Being upset, angry or emotional is a natural part of life and sometimes a natural part of the day. Life and events are out of our control; we all are thrown hurdles to get through, many times unexpectedly. Dealing with the emotions that accompany these states can be complicated; this is why it is very important to avoid getting behind the wheel when you are emotional, angry or upset.
Many times people let their emotions get the best of them. When you are driving, you have to be able to give it your full attention. The attitude you have is your state of mind at any given moment. Whether that be happy or sad, excited or full of anxiety.
Your state of mind controls how you behave and react to situations. The actions and reactions are a normal part of everyday living and interaction with others. When you are emotional behind the wheel, it can interfere with your ability to think clearly and inadvertently create a mental distraction.
For instance, if you are worried or upset or thinking through a complicated issue while driving, you may not notice your upcoming exit or turn, causing you to miss it or react suddenly. You become an inattentive driver. You may fail to scan the environment ahead or notice debris in the roadway. When you are angry or upset, you may increase your risk taking and pull out in front of another vehicle, cut someone off, or tailgate.

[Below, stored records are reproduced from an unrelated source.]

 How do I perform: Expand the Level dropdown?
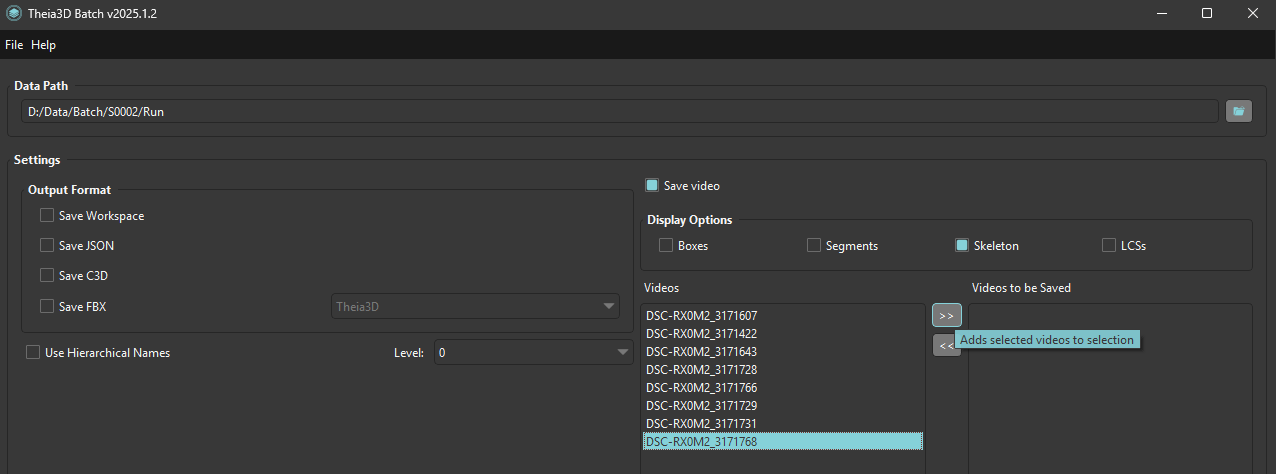click(534, 352)
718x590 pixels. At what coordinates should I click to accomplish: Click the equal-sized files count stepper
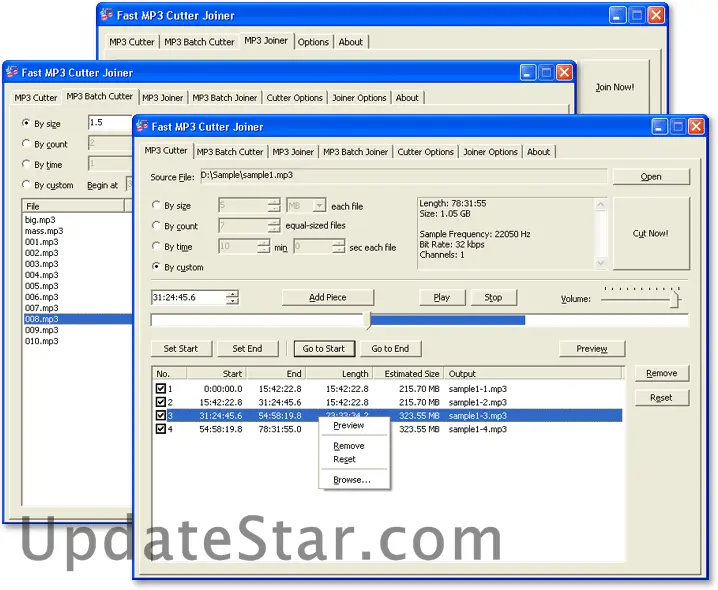274,226
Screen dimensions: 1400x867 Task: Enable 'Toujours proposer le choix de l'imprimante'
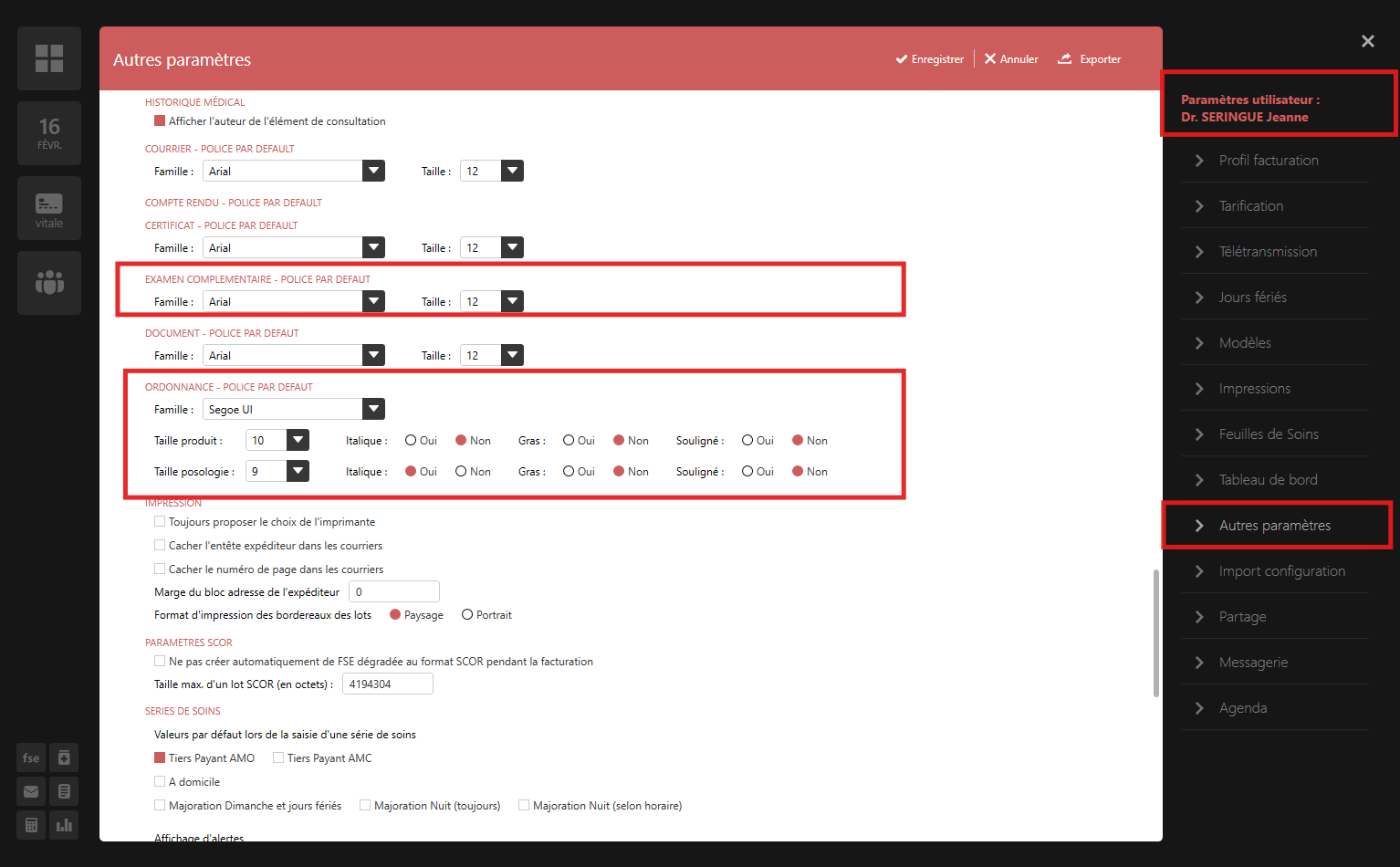pos(160,522)
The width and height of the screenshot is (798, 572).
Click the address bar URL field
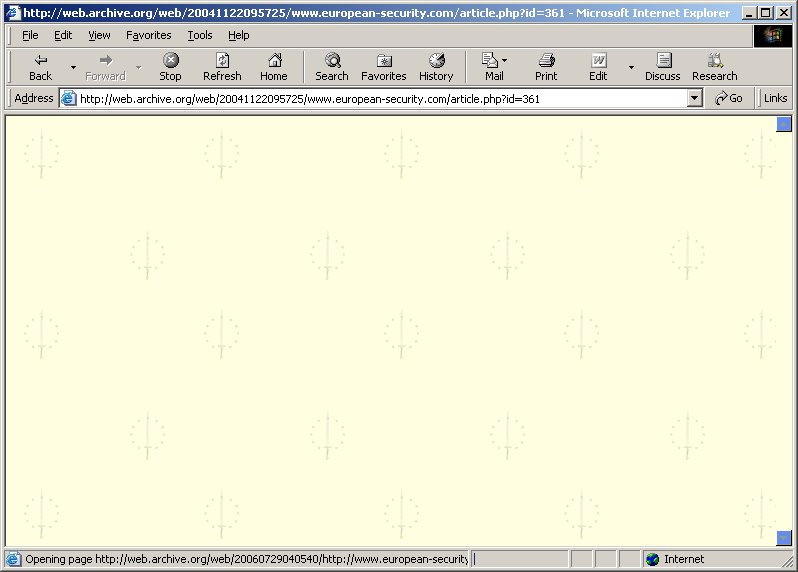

Positive emotions are dangerous too. Even when you've received the best of news there comes a lack of concentration when you get behind the wheel leading to increased reaction times. You can lose your ability to notice what other drivers are doing, anticipate their next moves and determine how you will respond.
Driving when emotions are high can interrupt your ability to process information in the driving environment and incite you to act out your emotions. You can lose your ability to perform skills that require precise timing to complete. Physically, your body can react in many ways including increases...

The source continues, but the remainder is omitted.